While those who worked closely with Kubrick have gone on record about his process while making The Shiningwhich involved photographing scale replicas of the Overlook Hotel in his attempts to get the lighting just right, I’m imagining Stephen King on his hands and knees hovering over a scale replica of the Dixie Boy Truck Stop with a bunch of Micro Machines and Hot Wheels, making motor and explosion noises with his mouth. Probably in matching truck pajamas.

It’s actually beautiful.

Trucks Go Smash, And Emilio Estevez Is There Too

Maximum Overdrive

Here’s the entire plot to Maximum Overdriveand it’s probably the most concise rundown I’ll ever run on this site: “Trucks go kablam.”

That’s literally it.

There’s all this stuff about rogue comet Rhea-M and how machines become violent when Earth crosses its tail. But the only reason that explanation exists is because the idea of sentient trucks, vending machines, pinball machines, cash registers, gas pumps, and so on, wouldn’t otherwise make sense. What I don’t think Stephen King considered going into production for Maximum Overdrive is that none of this makes sense, and it isn’t supposed to.

Maximum Overdrive

“Trucks,” depending on the page format you’re reading, is somewhere between 16 and 25 pages long. There’s no comet. Machines just start going hog-wild, and a bunch of people in a diner have to deal with being surrounded by murderous motor vehicles. On its own, it’s an insane story, but its brevity works in its favor. You get the conflict without needing to think about the source of it because it’s just happening, and then it’s over. You get in and out quickly, saying to yourself, “Well, that was an ordeal!”

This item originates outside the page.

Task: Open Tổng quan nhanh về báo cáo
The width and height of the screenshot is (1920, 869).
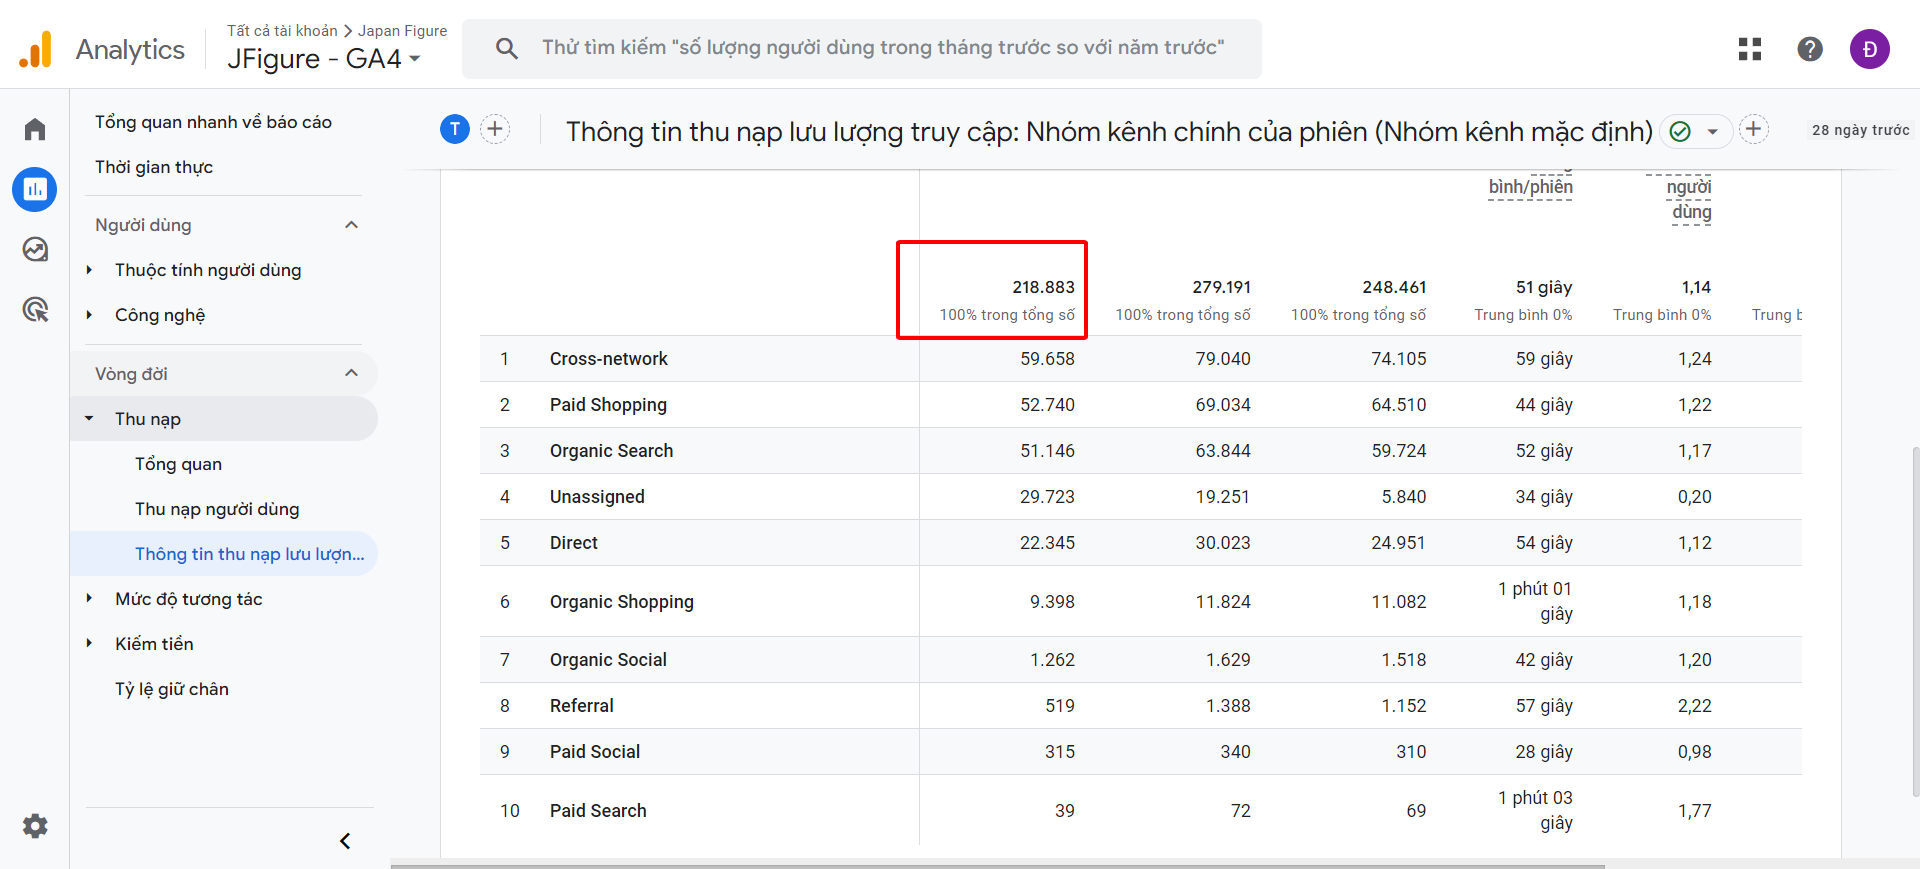Action: [213, 122]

Maximum Overdrive suffers from the worst kind of bloat because Stephen King had to stretch the premise to a 98-minute runtime. We’re given too many characters, led by Emilio Estevez’s Bill Robinson, in an all-out war between man and machine. But The Terminator came out just two years earlier and set the bar far higher than Maximum Overdrive could ever hope to reach.

It’s Still Supremely Fun

Maximum Overdrive

As much as it sounds like I’m dunking on Maximum Overdrivea movie with a 14% critics score on Rotten Tomatoes, I kind of love it. None of it makes sense. Everybody is acting super seriously because this is an official Stephen King joint, and he by then had serious clout as a writer whose work had been successfully adapted to film when in more competent hands. It’s meant to be terrifying and thought provoking. Instead, it plays like a grown man spinning in circles on his living room floor, throwing his Hess Truck through a Lego fuel station and pantomiming fireballs erupting from the field of play, like a child.

One of the earliest scenes in this movie involves a Little League coach suffering a fatal head wound after a vending machine launches rogue cans of cola at him. It’s bonkers. It’s gonzo. It’s a bunch of humans hiding inside a gas station while a convoy of trucks waits outside, hungry to kill.

Maximum Overdrive

Come to think of it, if we could get a version of this in 2026 with Nicolas Cage in it, I’d pay for D-Box seats. Still, you can watch 1986’s Maximum Overdrive for free on Tubi. Or you can do something else. Those are your options.